Saved entries:
□ □ □ □ □ □ □

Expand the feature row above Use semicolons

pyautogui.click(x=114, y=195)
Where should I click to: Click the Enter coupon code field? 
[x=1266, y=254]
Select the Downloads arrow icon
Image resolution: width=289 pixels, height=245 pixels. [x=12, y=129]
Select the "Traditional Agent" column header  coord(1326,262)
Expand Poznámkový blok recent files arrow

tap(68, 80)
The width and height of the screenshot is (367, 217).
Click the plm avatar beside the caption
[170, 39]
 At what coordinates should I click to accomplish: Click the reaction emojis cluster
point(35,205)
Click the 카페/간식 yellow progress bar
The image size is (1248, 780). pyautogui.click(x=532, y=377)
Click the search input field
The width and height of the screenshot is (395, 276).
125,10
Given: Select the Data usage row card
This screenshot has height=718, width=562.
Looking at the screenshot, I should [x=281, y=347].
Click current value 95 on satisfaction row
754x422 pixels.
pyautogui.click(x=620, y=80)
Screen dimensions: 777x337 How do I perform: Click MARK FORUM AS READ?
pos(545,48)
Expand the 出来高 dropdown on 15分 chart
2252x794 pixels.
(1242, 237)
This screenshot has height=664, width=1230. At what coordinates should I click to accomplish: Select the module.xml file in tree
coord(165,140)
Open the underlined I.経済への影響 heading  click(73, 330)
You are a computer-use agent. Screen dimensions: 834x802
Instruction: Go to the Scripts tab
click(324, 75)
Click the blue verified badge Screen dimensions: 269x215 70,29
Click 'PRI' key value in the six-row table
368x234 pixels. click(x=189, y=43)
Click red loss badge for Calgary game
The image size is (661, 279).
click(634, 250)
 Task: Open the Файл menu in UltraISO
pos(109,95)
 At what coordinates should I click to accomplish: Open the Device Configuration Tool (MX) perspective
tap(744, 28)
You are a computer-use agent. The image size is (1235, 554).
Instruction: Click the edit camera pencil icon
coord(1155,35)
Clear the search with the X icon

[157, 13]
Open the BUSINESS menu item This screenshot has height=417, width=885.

□ □ □ □ □ □ □

> **TASK GOAL**: The line with "Instruction: Click the" and all the lines after it in the records above are to be output exactly, with nothing added.

> **TASK ANSWER**:
Instruction: Click the edit camera pencil icon
coord(1155,35)
Clear the search with the X icon

[157, 13]
Open the BUSINESS menu item This screenshot has height=417, width=885.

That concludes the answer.